What to produce:
In how many lines of the entries below does the word "icon" appear? Count them and reply with only the number.

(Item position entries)
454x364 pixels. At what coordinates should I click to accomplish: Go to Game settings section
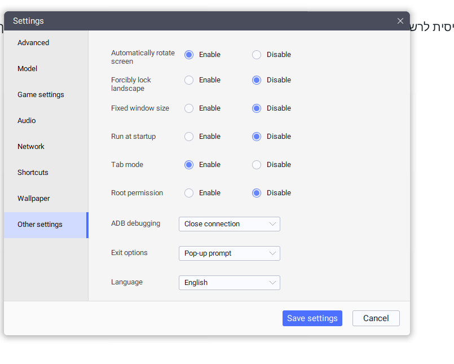click(41, 95)
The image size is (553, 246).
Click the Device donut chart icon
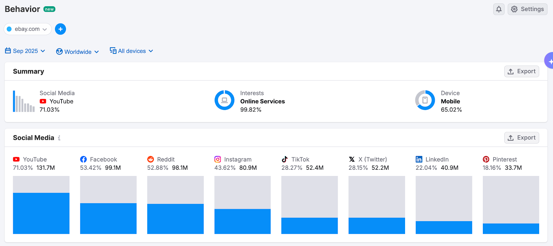425,100
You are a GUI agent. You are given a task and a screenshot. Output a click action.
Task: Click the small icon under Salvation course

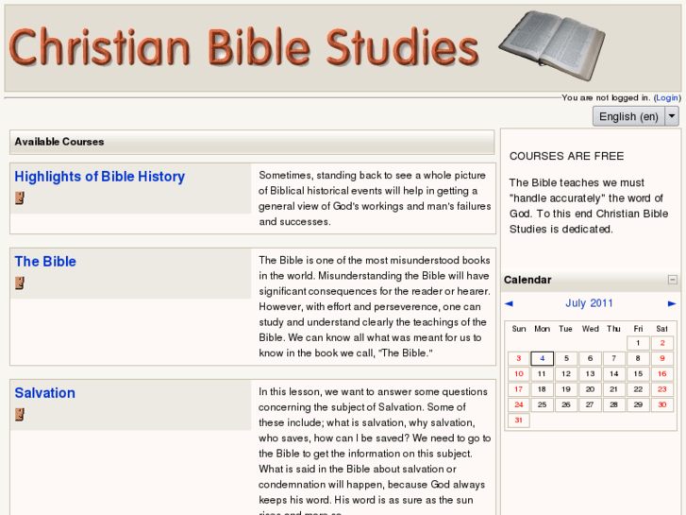click(x=19, y=415)
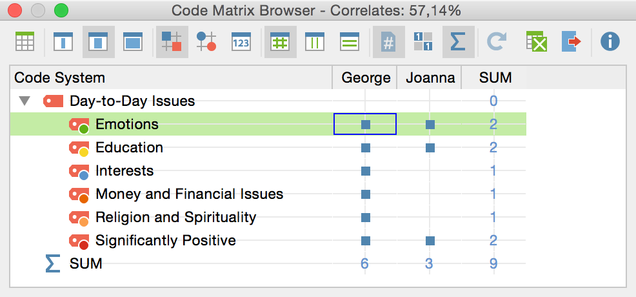The height and width of the screenshot is (297, 636).
Task: Select the circle-node symbol display icon
Action: pos(206,42)
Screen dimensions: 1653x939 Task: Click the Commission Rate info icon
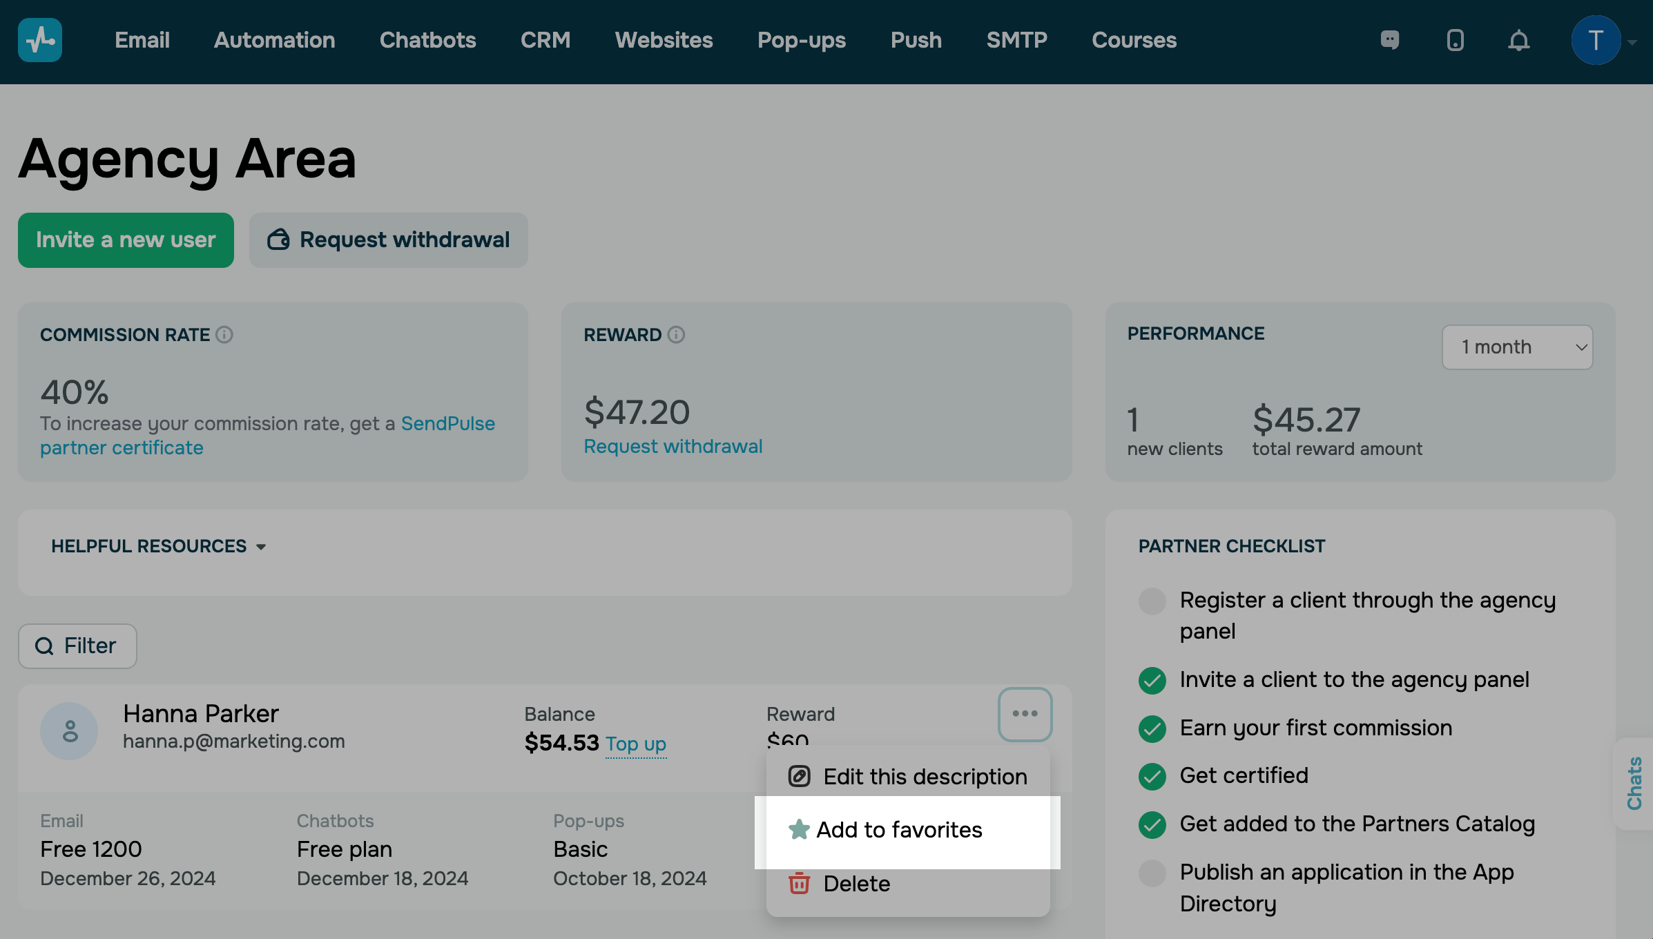pos(224,335)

Task response:
4